● **TASK GOAL**: In the listing that follows, how many lines contain "message"? Give the number only.

● **EXTRACTED INFORMATION**:
=== Begin Enclosure ===
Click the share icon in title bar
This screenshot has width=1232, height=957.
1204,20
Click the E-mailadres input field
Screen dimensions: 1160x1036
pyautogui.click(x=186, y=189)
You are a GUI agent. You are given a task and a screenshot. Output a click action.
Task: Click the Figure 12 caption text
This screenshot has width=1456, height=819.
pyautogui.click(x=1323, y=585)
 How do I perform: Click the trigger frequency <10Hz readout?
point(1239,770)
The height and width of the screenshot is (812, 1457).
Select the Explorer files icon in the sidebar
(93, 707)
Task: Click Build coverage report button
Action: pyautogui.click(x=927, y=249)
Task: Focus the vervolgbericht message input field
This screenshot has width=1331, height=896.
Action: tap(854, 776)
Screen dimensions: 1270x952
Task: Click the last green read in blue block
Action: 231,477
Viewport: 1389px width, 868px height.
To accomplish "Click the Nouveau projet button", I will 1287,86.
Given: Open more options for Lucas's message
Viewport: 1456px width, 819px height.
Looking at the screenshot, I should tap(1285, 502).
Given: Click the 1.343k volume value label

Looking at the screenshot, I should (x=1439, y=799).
=== End Enclosure ===
● **ANSWER SECTION**: 2